** Start of Data provided **

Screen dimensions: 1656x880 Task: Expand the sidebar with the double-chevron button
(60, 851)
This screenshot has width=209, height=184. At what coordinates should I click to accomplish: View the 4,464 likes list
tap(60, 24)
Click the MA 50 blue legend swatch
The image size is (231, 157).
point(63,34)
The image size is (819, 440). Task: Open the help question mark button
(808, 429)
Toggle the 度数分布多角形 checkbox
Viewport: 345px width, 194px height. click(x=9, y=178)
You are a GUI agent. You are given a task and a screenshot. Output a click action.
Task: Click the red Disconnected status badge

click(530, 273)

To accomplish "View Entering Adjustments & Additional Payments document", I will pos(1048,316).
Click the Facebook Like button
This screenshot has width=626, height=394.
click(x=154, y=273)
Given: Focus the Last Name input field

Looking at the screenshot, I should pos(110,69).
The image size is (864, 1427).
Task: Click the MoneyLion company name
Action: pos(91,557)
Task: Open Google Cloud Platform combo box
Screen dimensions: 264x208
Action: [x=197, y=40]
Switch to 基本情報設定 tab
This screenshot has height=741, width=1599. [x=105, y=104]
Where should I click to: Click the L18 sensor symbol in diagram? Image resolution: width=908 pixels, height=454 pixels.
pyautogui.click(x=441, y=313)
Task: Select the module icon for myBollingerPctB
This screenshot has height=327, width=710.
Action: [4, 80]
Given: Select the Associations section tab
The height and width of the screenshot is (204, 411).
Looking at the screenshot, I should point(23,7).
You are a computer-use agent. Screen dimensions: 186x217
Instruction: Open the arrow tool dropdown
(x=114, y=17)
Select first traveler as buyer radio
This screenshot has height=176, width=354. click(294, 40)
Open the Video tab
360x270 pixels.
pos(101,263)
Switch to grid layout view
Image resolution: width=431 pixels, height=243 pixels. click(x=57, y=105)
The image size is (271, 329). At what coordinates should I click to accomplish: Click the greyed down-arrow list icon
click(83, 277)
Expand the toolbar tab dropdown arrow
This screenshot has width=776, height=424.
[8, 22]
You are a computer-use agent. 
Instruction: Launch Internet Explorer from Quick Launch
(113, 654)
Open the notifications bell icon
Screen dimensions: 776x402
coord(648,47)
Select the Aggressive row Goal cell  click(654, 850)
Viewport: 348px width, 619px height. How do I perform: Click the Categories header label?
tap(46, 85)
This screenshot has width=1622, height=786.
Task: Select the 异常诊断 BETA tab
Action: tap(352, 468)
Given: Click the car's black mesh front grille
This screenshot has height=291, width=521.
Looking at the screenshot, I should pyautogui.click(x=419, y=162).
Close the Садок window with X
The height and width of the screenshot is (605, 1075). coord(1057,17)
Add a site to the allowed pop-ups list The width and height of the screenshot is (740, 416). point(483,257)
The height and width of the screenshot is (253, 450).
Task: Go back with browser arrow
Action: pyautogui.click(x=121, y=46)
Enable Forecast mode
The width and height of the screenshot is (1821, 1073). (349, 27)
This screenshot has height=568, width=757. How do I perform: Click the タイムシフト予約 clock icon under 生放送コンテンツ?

** End of Data provided **

▶ Directions for this task
Please duplicate the data above, starting at the line that contains "Where should I" and ending at the line that contains "Action: pyautogui.click(x=121, y=46)", both included.

▶ Task output
Where should I click to: Click the L18 sensor symbol in diagram? Image resolution: width=908 pixels, height=454 pixels.
pyautogui.click(x=441, y=313)
Task: Select the module icon for myBollingerPctB
This screenshot has height=327, width=710.
Action: [4, 80]
Given: Select the Associations section tab
The height and width of the screenshot is (204, 411).
Looking at the screenshot, I should point(23,7).
You are a computer-use agent. Screen dimensions: 186x217
Instruction: Open the arrow tool dropdown
(x=114, y=17)
Select first traveler as buyer radio
This screenshot has height=176, width=354. click(294, 40)
Open the Video tab
360x270 pixels.
pos(101,263)
Switch to grid layout view
Image resolution: width=431 pixels, height=243 pixels. click(x=57, y=105)
The image size is (271, 329). At what coordinates should I click to accomplish: Click the greyed down-arrow list icon
click(83, 277)
Expand the toolbar tab dropdown arrow
This screenshot has width=776, height=424.
[8, 22]
You are a computer-use agent. 
Instruction: Launch Internet Explorer from Quick Launch
(113, 654)
Open the notifications bell icon
Screen dimensions: 776x402
coord(648,47)
Select the Aggressive row Goal cell  click(654, 850)
Viewport: 348px width, 619px height. How do I perform: Click the Categories header label?
tap(46, 85)
This screenshot has width=1622, height=786.
Task: Select the 异常诊断 BETA tab
Action: tap(352, 468)
Given: Click the car's black mesh front grille
This screenshot has height=291, width=521.
Looking at the screenshot, I should pyautogui.click(x=419, y=162).
Close the Садок window with X
The height and width of the screenshot is (605, 1075). coord(1057,17)
Add a site to the allowed pop-ups list The width and height of the screenshot is (740, 416). point(483,257)
The height and width of the screenshot is (253, 450).
Task: Go back with browser arrow
Action: pyautogui.click(x=121, y=46)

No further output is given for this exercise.